Le normative riguardante il trattamento dati personali si applicano in tutti i casi in cui si verifica una raccolta, registrazione, conservazione, consultazione (ma non solo) di dati personali. Il “Regolamento UE 2016/679” ha stabilito inoltre che la normativa va applicata anche a qualsiasi tipo di sito web, a prescindere dalla presenza di una banca dati oppure no. Infatti è quasi impossibile che un sito web non raccolga o consulti dati relativi agli utenti che lo visitano. Basta infatti aver inserito un semplice modulo di contatto, o aver installato dei cookie, per far scattare la normativa sul trattamento dati personali. Ma non solo, anche consultare Google Analytics e quindi monitorare indirizzi IP e dati di navigazione significa “trattare” dati personali.
Di seguito vi indicheremo cosa dice il GDPR per i siti web, e cosa fare per essere in regola con il Trattamento dei dati personali e quindi proteggere i dati degli utenti.
Trattamento dati personali: cosa prevede il GDPR
Secondo il GDPR (General Data Protection Regulation) ogni sito deve avere la propria Informativa, ovvero redigere la propria Privacy Policy. Non esiste un modello-base da utilizzare per tutti i siti, ma ogni sito avrà il proprio. Si tratta di una pagina fondamentale per il sito web, in cui si dovrà spiegare agli utenti in base a cosa il sito raccoglie i dati personali, quali sono e che uso ne farà. La Privacy Policy può essere una pagina soltanto e racchiudere tutto ciò che riguarda il trattamento dati personali, oppure divisa in più parti a seconda del modo in cui raccogliete i dati.
Le informazioni-base (ovvero obbligatorie) che devono essere presenti nella Policy di un sito web sono:
- Info sul sito (cosa fa, contenuti, ecc.);
- Dati del titolare del trattamento dati;
- Link ai provider che utilizza il sito (es. Google Analytics);
- Link a plugin, tools, software che raccolgono dati;
- Modalità di Trattamento;
- Finalità di Trattamento;
- Modalità di Conservazione;
- Utilizzo per terze parti che processano i dati (Paypal, Mailchimp, ecc.).
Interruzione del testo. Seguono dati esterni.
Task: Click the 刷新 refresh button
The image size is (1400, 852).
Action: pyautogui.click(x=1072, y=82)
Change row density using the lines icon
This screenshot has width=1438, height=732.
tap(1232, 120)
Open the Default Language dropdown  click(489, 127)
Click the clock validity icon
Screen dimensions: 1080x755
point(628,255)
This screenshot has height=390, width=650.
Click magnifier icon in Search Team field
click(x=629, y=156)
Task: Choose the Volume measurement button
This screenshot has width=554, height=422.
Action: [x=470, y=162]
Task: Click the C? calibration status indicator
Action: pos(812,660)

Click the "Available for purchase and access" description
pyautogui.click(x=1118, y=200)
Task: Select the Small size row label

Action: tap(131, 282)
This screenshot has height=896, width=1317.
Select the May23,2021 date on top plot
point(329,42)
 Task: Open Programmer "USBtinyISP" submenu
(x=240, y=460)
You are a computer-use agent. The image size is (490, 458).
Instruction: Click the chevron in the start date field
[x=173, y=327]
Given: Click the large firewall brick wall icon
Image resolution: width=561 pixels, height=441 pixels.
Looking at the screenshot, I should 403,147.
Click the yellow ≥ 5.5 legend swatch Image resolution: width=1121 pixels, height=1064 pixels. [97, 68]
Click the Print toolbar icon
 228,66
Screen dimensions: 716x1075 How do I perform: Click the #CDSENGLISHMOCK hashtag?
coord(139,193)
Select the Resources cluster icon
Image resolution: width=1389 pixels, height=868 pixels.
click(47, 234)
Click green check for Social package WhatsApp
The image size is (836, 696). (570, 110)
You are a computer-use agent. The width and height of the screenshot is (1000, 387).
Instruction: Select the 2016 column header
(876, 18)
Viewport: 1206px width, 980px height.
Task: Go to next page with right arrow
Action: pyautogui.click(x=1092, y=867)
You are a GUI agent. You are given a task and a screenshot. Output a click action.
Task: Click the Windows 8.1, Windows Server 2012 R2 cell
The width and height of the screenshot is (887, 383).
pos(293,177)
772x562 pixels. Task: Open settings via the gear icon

Sono questi i punti cardine di ogni Privacy Policy. A cui andranno aggiunte altre voci, che varieranno in base alle operazioni e agli strumenti che il sito utilizzerà per il trattamento di dati personali.
Ad esempio dovrete aggiungere ulteriori voci e specificare le modalità e le finalità di utilizzo dei dati riguardo:
- Newsletter;
- Form di Contatto (Moduli);
- Cookie;
- Banner;
- Google Analytics;
- Campagne Mailchimp;
- Campagne di Advertising.
Il consenso
Il consenso al trattamento dei dati personali va chiesto sempre agli utenti. E’ assolutamente vietato obbligare gli utenti ad accettare le informative o dare il proprio consenso attraverso check box preselezionate. Eh si, perché all’entrata su un sito dovrà aprirsi automaticamente un pop-up contente link all’Informativa (privacy Policy) e relativa check box con caselle da spuntare. Per ogni finalità dovrà essere presente la rispettiva casella. Ad esempio se il sito prevede di far registrare i propri utenti per poi tenerli aggiornati tramite newsletter, o utilizzare i dati per “profilazione degli utenti con finalità di marketing”, dovrete creare una casella per entrambe le finalità. E appunto chiedere il consenso per ognuno di essi (che si ottiene una volta che l’utente ha spuntato una determinata casella).